Introduction

Numerous techniques to estimate transport properties have been published. In this book, there are separate sections that address empirical estimation and corresponding–states methods. Sometimes a method clearly falls into one of these categories, but often the distinction between these categories is not clear–cut, and, in fact, many methods possess both corresponding–states and empirical features. Empirical correlations that lead to tabulations of constants for individual compounds are not presented in this chapter. Rather, those methods that would be considered empirical estimation methods are summarized. Methods to estimate viscosity and thermal conductivities of pure materials are presented first, followed by a discussion of diffusion coefficients. Finally, methods to estimate the viscosity and thermal conductivity of mixtures are discussed. Within each of these five categories, empirical estimation techniques find their greatest application for low–pressure gases and gaseous mixtures.

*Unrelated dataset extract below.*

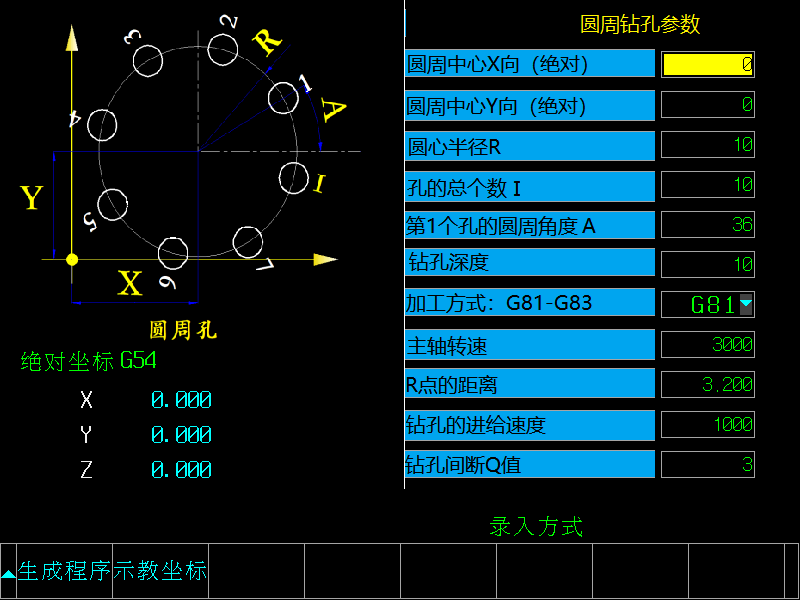
Task: Select the 钻孔深度 value box
Action: click(x=707, y=264)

The dense fluid region is generally described by corresponding–states methods. A complete listing of all methods is not given; for more detail, the reader is referred to Reid et al. (1987). There, examples are presented that frequently make the methods easier to use than do the original papers. Methods that have appeared since 1987 are also summarized in this chapter.

Viscosity of pure fluids

Viscosity of pure gases

Three methods are presented by Reid et al. (1987) to estimate the viscosity of a pure gas at low pressure; all require the critical temperature and dipole moment.